The city of Durango will cut the height of more than 400 parking meters in coming months to bring them into compliance with the Americans with Disabilities Act.
According to Wade Moore, parking operations managers for the city of Durango, for years parking meters have been installed at different heights without consideration for the ADA law.
The city has nearly 1,000 downtown parking meters.
The city became aware of ADA height requirements this spring as it sought to replace a number of meters along Narrow Gauge Avenue, Moore said.
As a result, the city decided to proactively begin an effort to make the parking meters compliant with the ADA law, which says the meters can be no taller than 48 inches.
Although the city is entertaining offers until Oct. 24 from companies to do the work, Moore estimated total cost of the project in the $30,000 range.
Moore said it should take crews up to three weeks to complete the work, depending on weather.
The Americans with Disabilities Act is a civil-rights law signed in 1990 that prohibits discrimination against individuals with disabilities in all areas of public life, such as places of employment and schools, and places open to the public.
Martha Mason, executive director of Southwest Center for Independence, said regulations on parking meter height are in place so all people, especially those in wheelchairs, can reach the meters.
People with disabilities who believe they are victims of discrimination because of their disability may file complaints with the ADA’s Disability Rights division.

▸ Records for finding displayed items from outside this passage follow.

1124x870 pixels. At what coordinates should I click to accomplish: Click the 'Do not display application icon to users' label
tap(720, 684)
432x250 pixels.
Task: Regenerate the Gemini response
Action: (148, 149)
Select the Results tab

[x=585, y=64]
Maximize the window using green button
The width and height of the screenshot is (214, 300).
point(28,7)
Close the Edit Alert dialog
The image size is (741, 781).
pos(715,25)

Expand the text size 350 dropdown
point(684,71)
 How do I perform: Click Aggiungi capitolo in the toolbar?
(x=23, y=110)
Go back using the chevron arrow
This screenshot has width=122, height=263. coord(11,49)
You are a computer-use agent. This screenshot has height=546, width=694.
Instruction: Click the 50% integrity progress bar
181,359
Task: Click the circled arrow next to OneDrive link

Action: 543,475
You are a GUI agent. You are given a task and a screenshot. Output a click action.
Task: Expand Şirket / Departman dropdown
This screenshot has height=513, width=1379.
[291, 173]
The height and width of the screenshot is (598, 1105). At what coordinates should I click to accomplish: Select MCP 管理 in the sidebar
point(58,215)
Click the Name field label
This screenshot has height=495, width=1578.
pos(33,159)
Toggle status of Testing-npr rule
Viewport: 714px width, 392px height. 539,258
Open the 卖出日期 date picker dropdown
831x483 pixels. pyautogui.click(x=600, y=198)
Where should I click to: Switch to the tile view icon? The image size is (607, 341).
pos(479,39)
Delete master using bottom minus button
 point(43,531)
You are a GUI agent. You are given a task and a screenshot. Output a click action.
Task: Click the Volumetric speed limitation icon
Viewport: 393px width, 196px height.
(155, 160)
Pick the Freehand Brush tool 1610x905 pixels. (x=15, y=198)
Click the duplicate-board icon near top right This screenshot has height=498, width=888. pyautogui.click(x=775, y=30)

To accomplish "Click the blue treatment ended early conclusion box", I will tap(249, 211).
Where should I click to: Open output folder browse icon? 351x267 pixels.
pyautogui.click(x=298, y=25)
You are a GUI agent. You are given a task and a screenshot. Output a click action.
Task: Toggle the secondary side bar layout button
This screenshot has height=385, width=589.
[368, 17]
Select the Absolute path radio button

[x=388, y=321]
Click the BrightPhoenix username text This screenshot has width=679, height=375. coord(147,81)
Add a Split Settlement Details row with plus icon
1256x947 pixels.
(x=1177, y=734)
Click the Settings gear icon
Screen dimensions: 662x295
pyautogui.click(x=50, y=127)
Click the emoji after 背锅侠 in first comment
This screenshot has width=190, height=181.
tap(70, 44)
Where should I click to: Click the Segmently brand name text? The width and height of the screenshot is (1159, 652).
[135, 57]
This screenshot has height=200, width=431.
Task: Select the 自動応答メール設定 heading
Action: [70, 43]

Over the years, several complaints have been filed across the country related to a city’s parking meter height, including in Hartford, Connecticut; Tucson, Arizona; and Newark, Delaware.
However, Moore said Durango has not received any complaints related to parking meter height. Instead, the city is being proactive.
It is likely the city has not received a complaint because the city offers free parking for people with disabilities placards or plates (except at 30-minute parking meters).
“So they don’t even have to operate the meters,” he said. “But it still seemed like the right thing to do.”
“That’s something really cool they’ve done, and it does make things easier,” she said.